Getting started

Clone the hw-05- repo and start a new project in RStudio. For more detailed instructions about getting started, see the Lab 01 instructions.

Type the following lines of code in the console in RStudio filling in your Github username and the email address associated with your Github account.

library(usethis)
use_git_config(user.name = "your github username", 
               user.email="your email")

Packages

We will use the following packages in this assignment:

library(tidyverse)
library(broom)
library(knitr)
#add other packages as needed

Part 1: Conceptual questions

In 2009, reporter Gina Kolata reported the story “Picture Emerging on Genetic Risks of Ivf” in the New York Times. The calculated results from the study are shown below.

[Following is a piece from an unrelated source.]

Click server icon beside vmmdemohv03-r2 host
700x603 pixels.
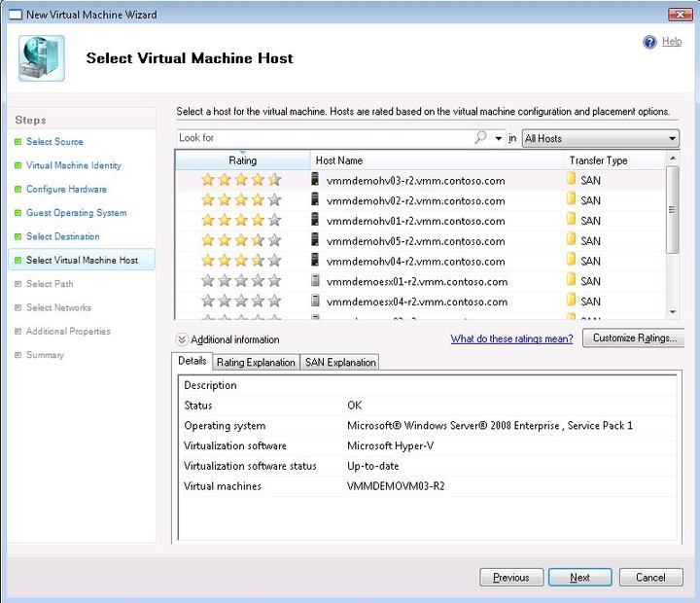[316, 180]
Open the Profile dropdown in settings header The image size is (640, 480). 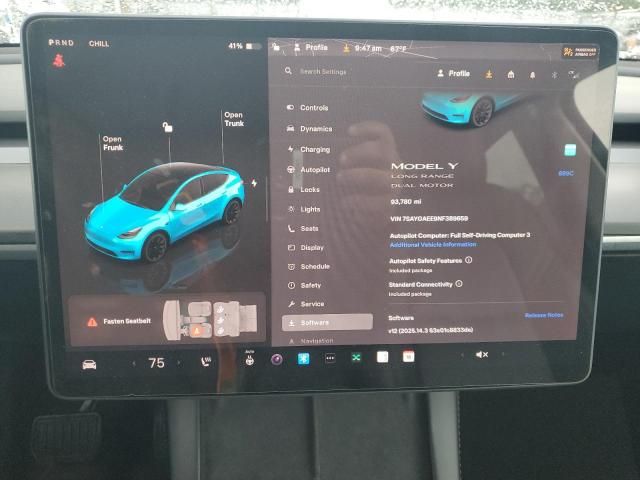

In November, the Centers for Disease Control and Prevention published a paper reporting that babies conceived with IVF, or with a technique in which sperm are injected directly into eggs, have a slightly increased risk of several birth defects, including a hole between the two chambers of the heart, a cleft lip or palate, an improperly developed esophagus and a malformed rectum. The study involved 9,584 babies with birth defects and 4,792 babies without. Among the mothers of babies without birth defects, 1.1% had used IVF or related methods, compared with 2.4% of mothers of babies with birth defects.

  1. Use the calculated results to construct a table displaying the relationship between the whether or not the mother used IVF and whether or not the baby had a birth defect.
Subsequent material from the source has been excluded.